[Collected data entries]
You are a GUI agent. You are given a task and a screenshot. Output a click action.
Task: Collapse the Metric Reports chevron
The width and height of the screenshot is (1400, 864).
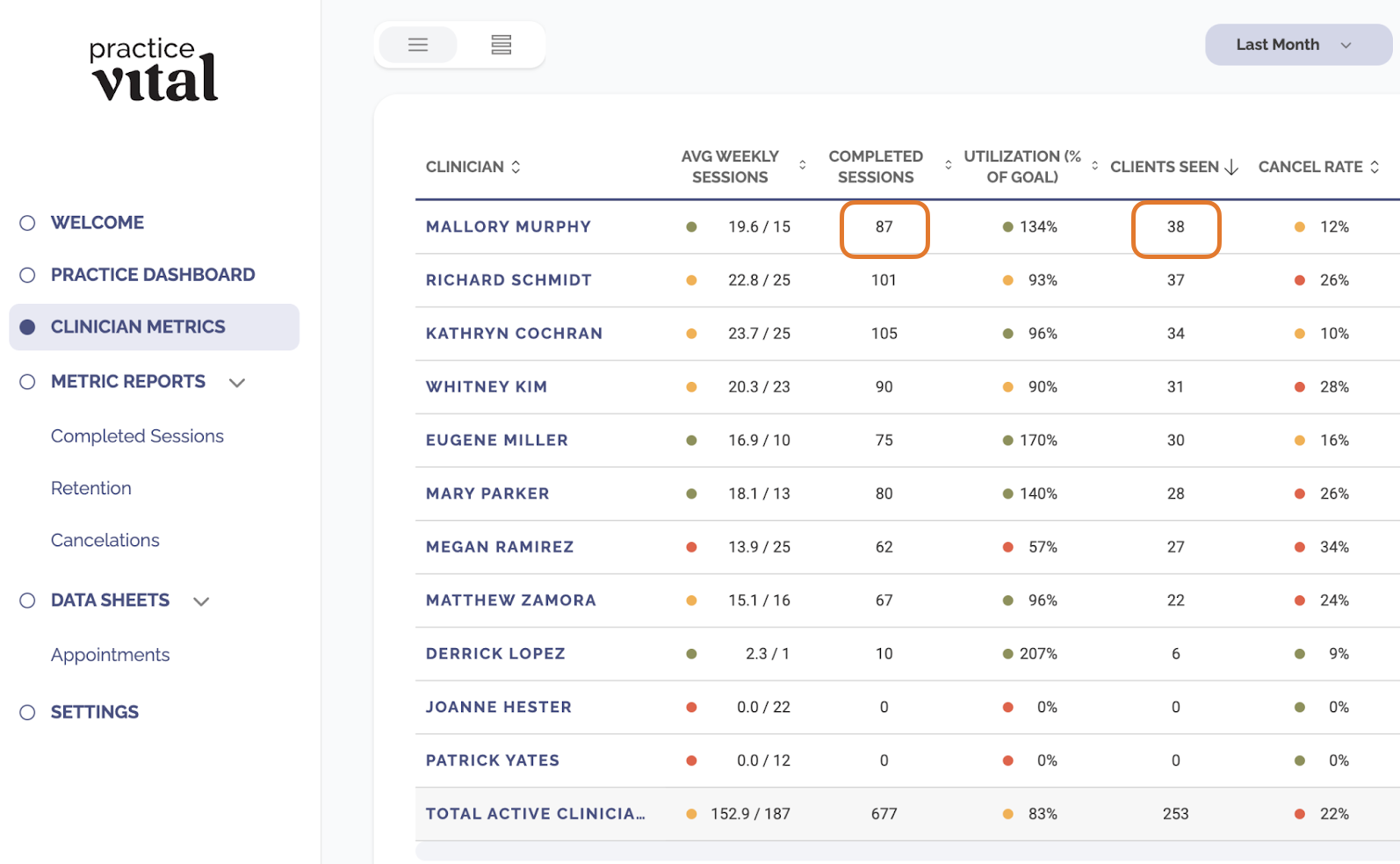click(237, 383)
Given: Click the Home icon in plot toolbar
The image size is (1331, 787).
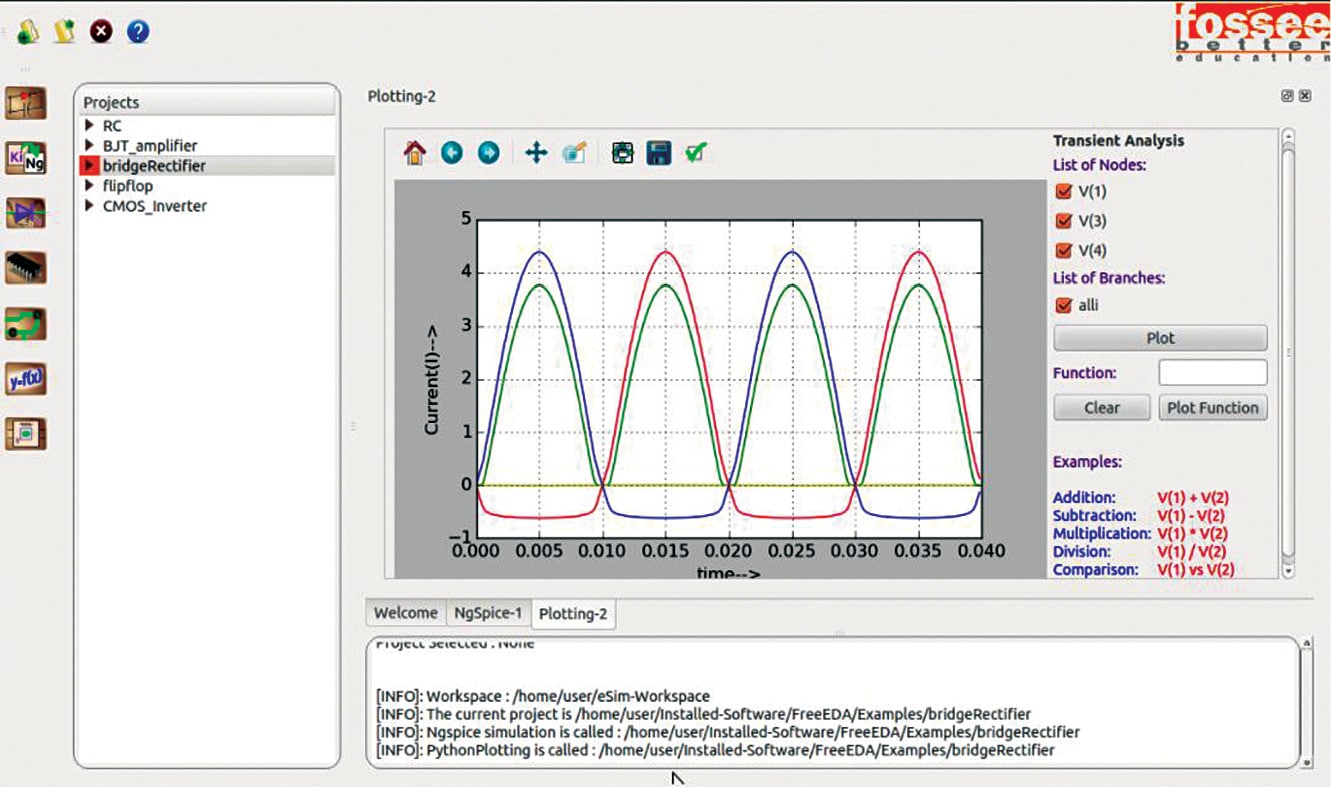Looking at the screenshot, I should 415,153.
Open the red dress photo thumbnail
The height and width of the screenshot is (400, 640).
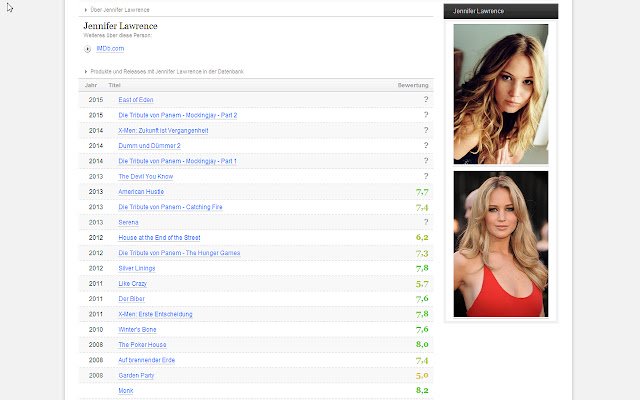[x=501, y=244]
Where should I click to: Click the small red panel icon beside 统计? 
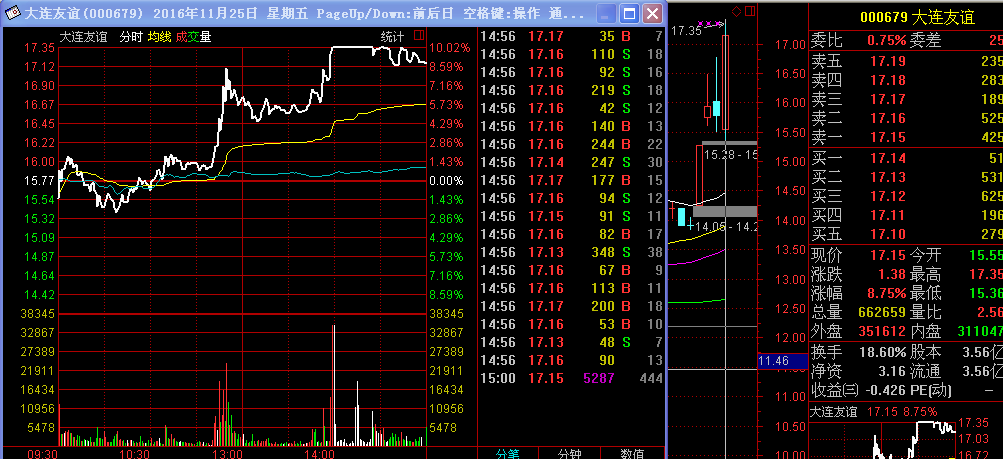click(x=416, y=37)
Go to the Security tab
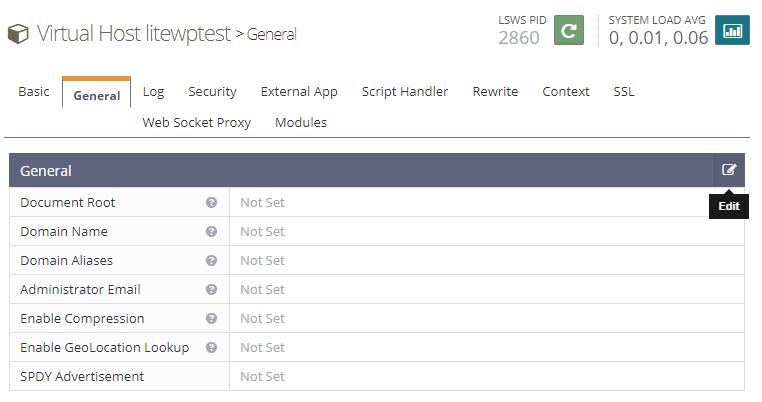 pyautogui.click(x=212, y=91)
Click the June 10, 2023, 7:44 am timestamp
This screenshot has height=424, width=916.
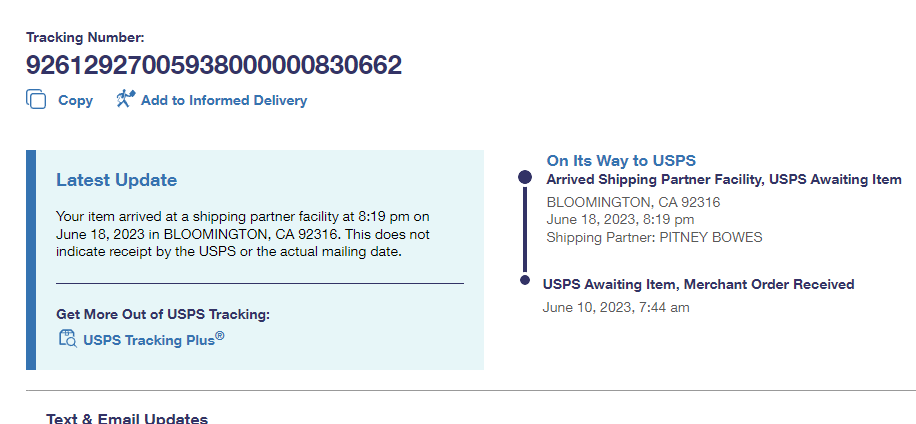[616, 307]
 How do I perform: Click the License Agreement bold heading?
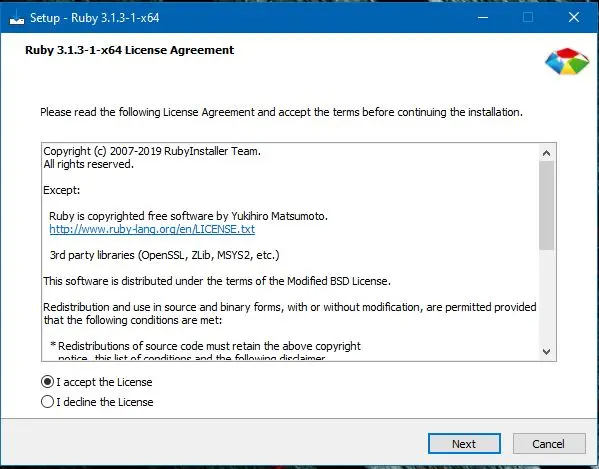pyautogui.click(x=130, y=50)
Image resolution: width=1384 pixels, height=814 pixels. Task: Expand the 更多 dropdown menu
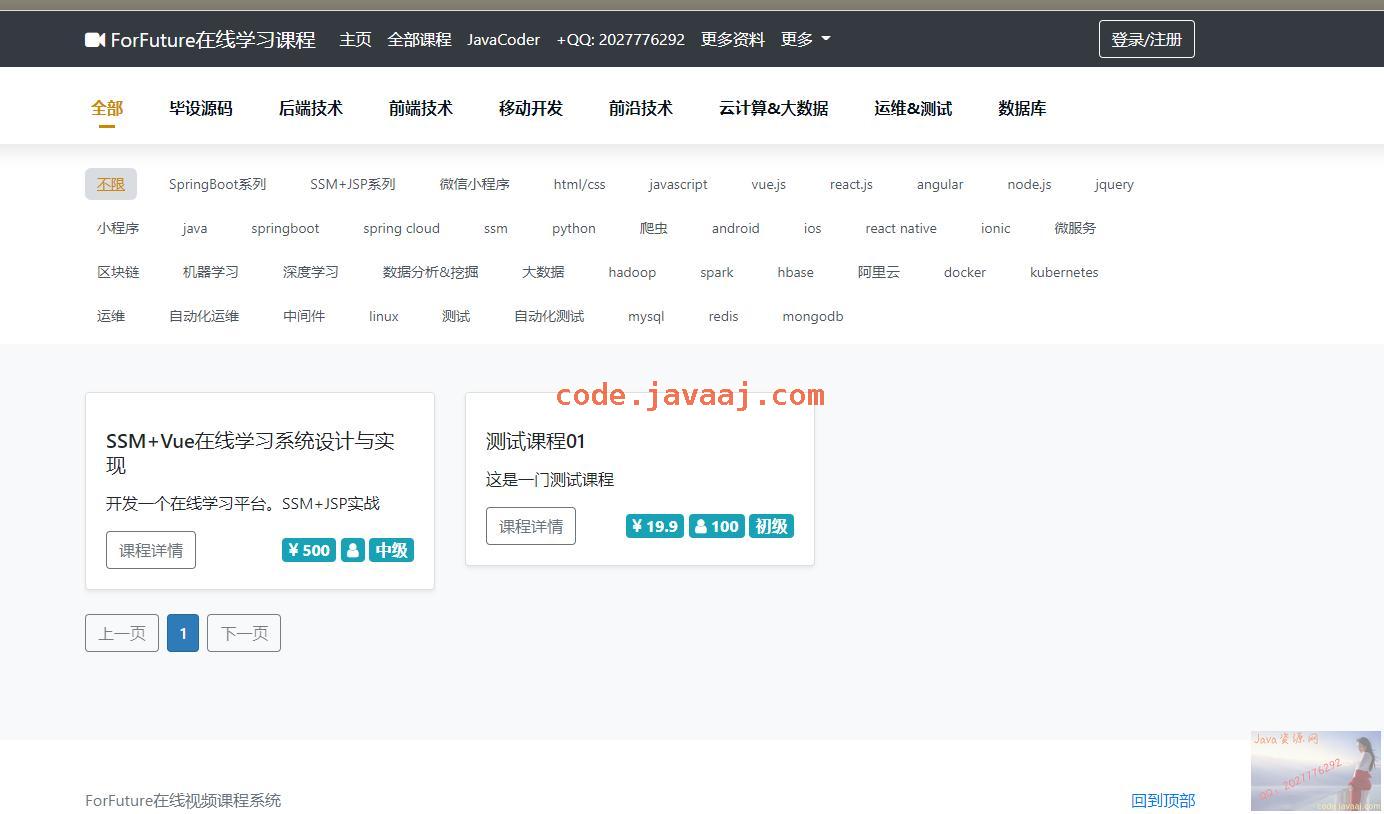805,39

### Required work
From the line containing "This screenshot has height=424, width=916." to the final line of the entries, both included, transcribe every line exactly, omit the pictures, and add nothing more.

### Answer box
This screenshot has height=424, width=916.
[616, 307]
 How do I perform: Click the License Agreement bold heading?
pyautogui.click(x=130, y=50)
Image resolution: width=1384 pixels, height=814 pixels. Task: Expand the 更多 dropdown menu
805,39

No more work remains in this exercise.